Жена и дочь Белкина остались хоронить покойного. А я спросил у прохожего, где Баку, - человек махнул рукой: «Иди по рельсе, и придёшь». Додька молчит, плачет и послушно тянется за мной. Тётя Шифра совсем растеряна. А я на автопилоте, как сказали бы умно теперь, но и это неправда, потому что я на грани отчаяния, и половина моих силенок уходит на то, чтобы не раскиснуть трусливо. Чтобы не броситься на шпалы и не завыть в панике…
* * *
Жестокая пустынная планета. Три фигурки, спотыкаясь, движутся между рельсами к спасительной цели. В голове пульсирует толчками цифра «пятьдесят». Пять-десят, пять-десят… как стук колёс… Оборачиваюсь, но это даже не мираж. И не галлюцинации, по этой единственной колее поезда не ходят… Какая она эта пристань номер пятьдесят? Дебаркадер в тени листвы и прохладного от близости моря берега? Мысль о воде напоминает, что не пили с утра. Жара высушила нас. Во рту вместо языка, наждак. Какой красивый лимонад был до войны! Я пил его несколько раз! Холодный, щиплющий, пенистый, жёлтые иголочки щекочут ноздри, пузырьки и счастливая прохлада струится в горло… Я хочу сглотнуть слюну, но она липнет клеем к сухому нёбу, её вообще нет, слюны… Но уже и пить не хочется, как и есть. Ужас, что я уже никогда не найду родителей, волнами охватывает меня, в глазах темнеет. Все мысли, – добраться до спасительного причала – пристани номер пятьдесят. Хочу только одного – увидеть мать и сказать, что случилось с нами на станции Баладжари…

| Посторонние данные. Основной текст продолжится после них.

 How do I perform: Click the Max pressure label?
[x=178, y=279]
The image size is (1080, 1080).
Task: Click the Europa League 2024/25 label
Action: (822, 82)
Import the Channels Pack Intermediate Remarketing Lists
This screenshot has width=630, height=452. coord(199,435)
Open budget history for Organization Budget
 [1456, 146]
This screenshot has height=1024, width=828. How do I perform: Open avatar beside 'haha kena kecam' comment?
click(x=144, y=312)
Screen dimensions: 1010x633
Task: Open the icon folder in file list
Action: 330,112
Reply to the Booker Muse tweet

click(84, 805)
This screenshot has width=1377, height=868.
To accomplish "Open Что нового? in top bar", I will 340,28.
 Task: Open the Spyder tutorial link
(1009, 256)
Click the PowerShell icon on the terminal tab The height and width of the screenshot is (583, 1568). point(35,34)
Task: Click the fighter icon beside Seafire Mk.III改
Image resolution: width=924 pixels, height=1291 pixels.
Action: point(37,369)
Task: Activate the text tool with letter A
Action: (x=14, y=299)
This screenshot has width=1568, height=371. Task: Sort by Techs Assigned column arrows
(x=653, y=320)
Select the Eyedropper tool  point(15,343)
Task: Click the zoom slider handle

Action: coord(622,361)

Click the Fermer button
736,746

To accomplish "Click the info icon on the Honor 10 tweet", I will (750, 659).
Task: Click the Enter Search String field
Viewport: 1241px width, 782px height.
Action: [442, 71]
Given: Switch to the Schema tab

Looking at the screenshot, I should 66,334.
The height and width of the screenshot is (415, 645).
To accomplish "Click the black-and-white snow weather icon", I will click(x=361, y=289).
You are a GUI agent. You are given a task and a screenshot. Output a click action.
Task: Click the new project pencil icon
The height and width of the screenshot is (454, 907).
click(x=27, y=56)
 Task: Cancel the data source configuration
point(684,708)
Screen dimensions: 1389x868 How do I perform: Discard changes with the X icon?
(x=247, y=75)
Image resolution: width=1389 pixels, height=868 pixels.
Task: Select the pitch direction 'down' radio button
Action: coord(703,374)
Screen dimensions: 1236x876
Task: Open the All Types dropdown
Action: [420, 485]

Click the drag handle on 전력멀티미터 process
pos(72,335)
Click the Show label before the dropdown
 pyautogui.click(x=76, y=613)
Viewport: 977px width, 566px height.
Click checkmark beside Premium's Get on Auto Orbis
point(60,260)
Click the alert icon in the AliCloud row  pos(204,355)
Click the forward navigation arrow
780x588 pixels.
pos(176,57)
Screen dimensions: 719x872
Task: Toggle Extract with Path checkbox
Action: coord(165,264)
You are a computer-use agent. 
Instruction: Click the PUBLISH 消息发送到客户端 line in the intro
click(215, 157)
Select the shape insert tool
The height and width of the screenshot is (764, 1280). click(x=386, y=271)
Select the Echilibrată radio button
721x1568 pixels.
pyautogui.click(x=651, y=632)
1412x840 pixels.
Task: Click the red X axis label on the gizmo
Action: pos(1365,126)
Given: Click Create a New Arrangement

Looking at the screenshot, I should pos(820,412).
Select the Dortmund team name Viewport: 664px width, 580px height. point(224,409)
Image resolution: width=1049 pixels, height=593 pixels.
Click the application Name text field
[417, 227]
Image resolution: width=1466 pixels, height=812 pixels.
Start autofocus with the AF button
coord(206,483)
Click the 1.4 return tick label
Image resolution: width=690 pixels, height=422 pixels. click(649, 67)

До Баку двенадцать километров. Сперва они кажутся нам непреодолимым и бесконечным расстоянием… Но вот, словно пробили стену марева - выплыли навстречу редкие приземистые домики, первые прохожие, сонные от жары, объясняют, как добраться до пристани. Сесть на трамвай номер… он везёт к порту… Ещё несколько сот метров, и мы видим рельсовую петлю на окраине, вагоны, скрежеща, огибают пустырь и останавливаются, пустые. Тётя Шифра роется в сумочке и покупает билеты. Мы едем молча, и всё вокруг беззвучно, или нам так кажется. Словно выключили все звуки. «Ваша остановка!» – говорит черноволосая кондукторша в платке, несмотря на жару. Трамвай уходит, мы одни на пустой улице. Странная улица – перед нами длинный сплошной серый однообразный каменный забор. Точнее – глухая бетонная ограда. «Пристань?» – переспрашивает прохожий и машет рукой как-то неопределённо вдаль. И добавляет: «Дойдёте до конца ограды и повернете направо, там и пристань».
Кажется, ограде нет конца. Но вот и поворот. Забор кончился. Мы поворачиваем за угол, и… я каменею. Перед нами панорама ада, - нечто похожее, но может быть не столь беспредельное и подвижное, копошащееся, я увижу потом на картинах старых мастеров. Во все стороны, насколько хватает глаз, сотнями таборов – тысячи, десятки тысяч люди. Они сидят, где попало с узлами, детьми, больными, стариками и старухами… Сквозь всё это месиво, разрезая его на две части, тянется узкая колея железнодорожного пути, она возвышается надо всем, по обе её стороны – отвалы чёрного антрацита. Словно во сне, я взбираюсь на насыпь и иду между рельсам, таща за собой Додьку и тётю Шифру… Неприятный запах ударяет в нос… Я смотрю налево и вижу страшный ряд уборных, даже не уборных, – в наспех сколоченном дощатом ограждении сделаны дверцы, многие открыты, видны дыры вместо стульчаков с роями жирных синих мух над ними. Задних стенок у этого сооружения нет, и взору открывается бездна глубокого оврага. В него и валятся все испражнения… Я углубляюсь в людское месиво, - едящее, спящее, кричащее, говорящее, кашляющее, смердящее, выхватываю глазами отдельные свалки из него, пытаюсь найти родное лицо, - безнадёжно. Метров через сто я поворачиваю обратно, снова повторяю это путь, потом снова возвращаюсь и опять поворачиваю, таща за собой отупевшую тётю Шифру и безразличного Додьку… Несколько раз переспрашиваю очумелых, заторможенных людей: «Это пятидесятая пристань, да? Точно пятидесятая?» – «Да, да! – отвечают. – Какая же ещё!»